SAX vs. DOM - little speed difference?

I’ve been experimenting with the SAX and DOM object models on our database. After doing my best to optimize our code (using OptimizeIt), I find that there’s little speed advantage of SAX vs. DOM.

What I’ve found is that for smaller documents (Nodes numbering in the hundreds), there is no significant speed difference (and in fact, SAX can be slower). For large documents (with thousands of Nodes), SAX is faster by only about 25%.

From my observations, what SAX gains by reducing the number of object allocations (no DOM tree creation), it loses in stack activations. The call stack for the element handler callbacks is extremely deep and consume most of the time spent.

Can anyone comment? I’m rather dissapointed by the payback for the effort of using the SAX object model. The documents we’re storing are quite complex - EDI xml with dtd’s from xcbl.org.
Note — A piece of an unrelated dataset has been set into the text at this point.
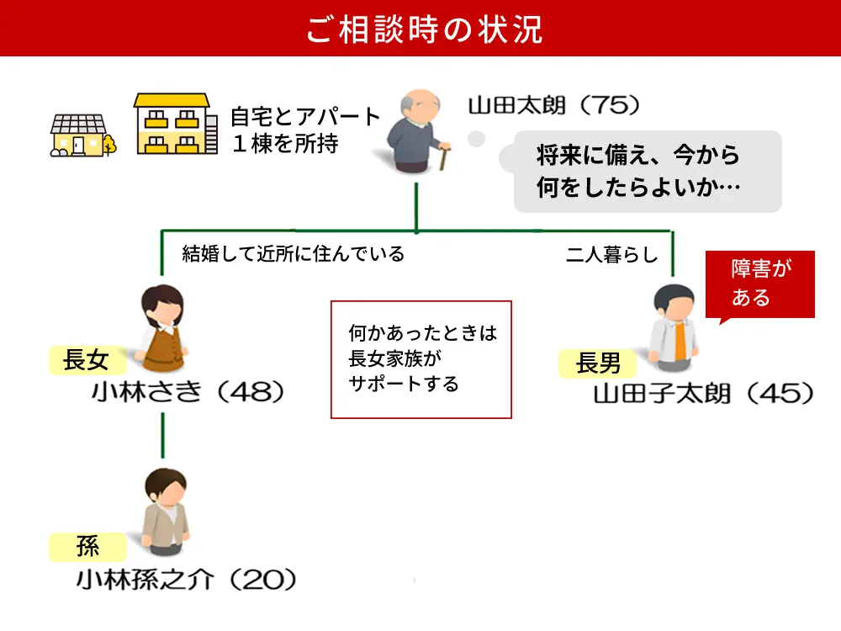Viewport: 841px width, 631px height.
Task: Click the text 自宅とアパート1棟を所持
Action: [305, 130]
The code I’ve implemented is quite a lot (the objects, elements, and datasources are fairly abstracted from one another), but I’m willing to share if someone thinks they can shed some light.

- steve

What is the average size of these documents? Have you experimented to see how performance varies with different sizes? Where are you reading the sample documents from?

What JVM are you using and which XML parsers?

Kind regards,

Simon

I should have included configuration info, but (considering the forum) I really just wanted to start a discussion of SAX vs. DOM from an architecture point of view.

I’ve done the tests with Sun’s jre 1.3.1 & 1.4.1, fyi - 1.4.1 is much faster with reflection (we’ve mapped XML XPATH to object methods/fields and use the reflection API to set ivars), but otherwise there’s little difference with regards to XML parsing.

All documents are fetched from Tamino using the java API (API4J/3.1.14). The parsers are the Apache ones shipped with Tamino.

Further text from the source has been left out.